Does your family have a favorite pancake recipe? I’ve made many different gluten-free versions over the years, trying to find THE ONE. You know, that becomes a weekend tradition, that could be our go-to.
Some that I tried were good, even good enough to post here on this blog. But as expected, my preferences have changed over the years, my pantry ingredients don’t quite look the same, and to be honest – I’m a little more critical of what constitutes a pancake worth making again.
Which is why I’m sharing this Homemade Gluten-Free Pancake Recipe — she’s a keeper, that results in golden, fluffy vehicles for the toppings you fancy.
This recipe is sponsored by my partner, California Walnuts, and is unique in that part of the “flour” mix is ground walnuts! I absolutely love how the irregular grind of the walnuts lead to a little bit of crunch through the pancakes. And it’s another way to get omega 3 fats into your day.

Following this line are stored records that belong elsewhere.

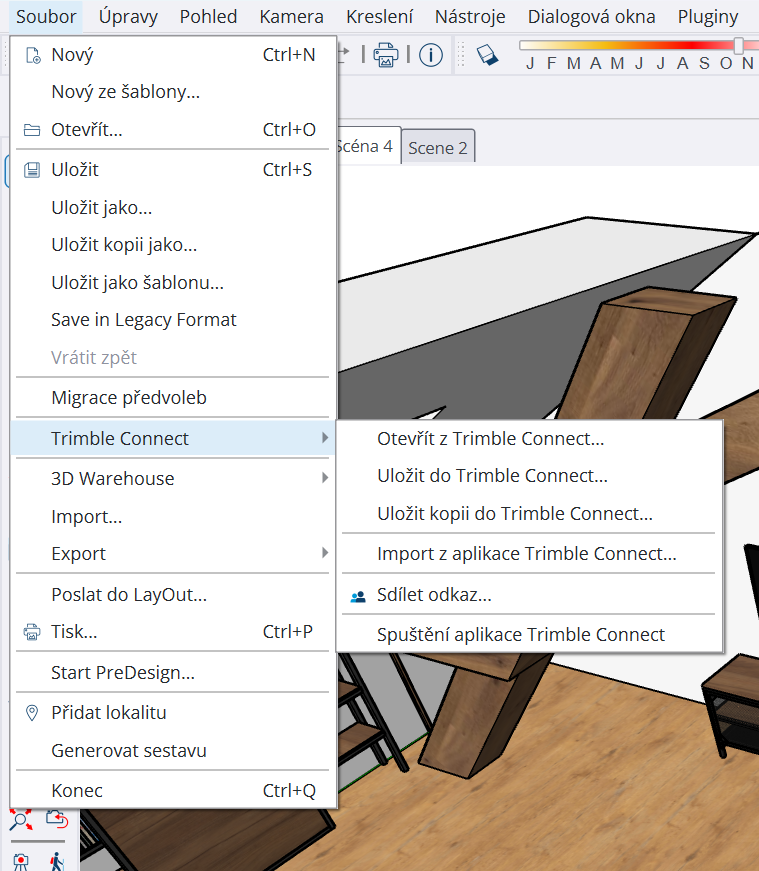Viewport: 759px width, 871px height.
Task: Switch to the Scene 2 tab
Action: coord(438,148)
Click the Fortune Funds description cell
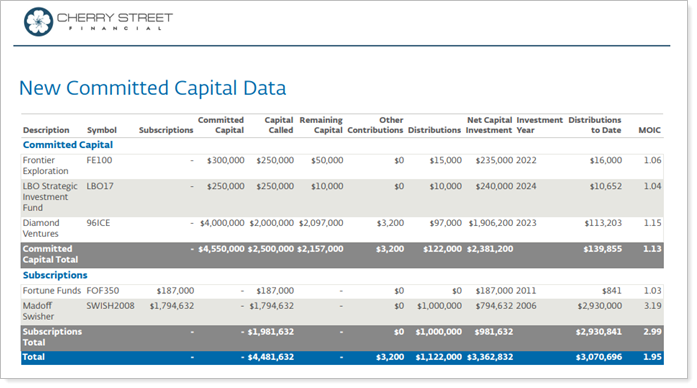The image size is (697, 388). [52, 291]
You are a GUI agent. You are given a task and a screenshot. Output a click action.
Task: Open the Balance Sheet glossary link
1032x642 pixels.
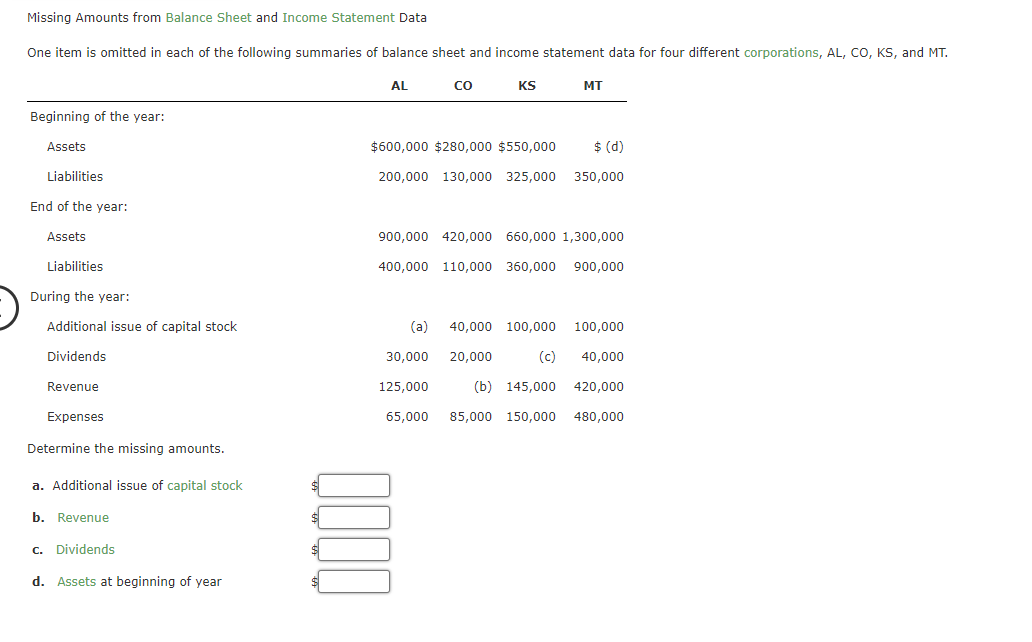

Sorghum flour and oat flour make up the rest of the dry mixture, and the liquid ingredients are pretty standard – buttermilk, eggs, butter, and vanilla. To keep the recipe refined-sugar free, I used minimal honey as the sweetener, as I found the flours have a natural sweetness on their own.
With Valentine’s Day coming up, the heart shaped pancakes seemed to be an ideal way to have breakfast together. Easier than making a big fancy meal, but just as loving.
And I was super impressed with these non-stick heart pancake rings that were less than $8. !! Besides – I see no reason why heart shaped pancakes shouldn’t be made year round.
Okay, so I bet you’re wondering……..
How do these gluten-free pancakes taste?
They taste amazing! Nutty from the walnuts, and toasty sweet from the oat flours. The tiny doses of vanilla and cinnamon play off the natural sweetness, and give them the old fashioned flavor you’re used to.
Is their texture similar to a regular pancake?
Yes! In fact, I think their texture is better than many traditional pancakes. They’re soft inside, with a lofty rise, and sturdy edges. More thick than thin, which bodes well for soaking up pure maple syrup.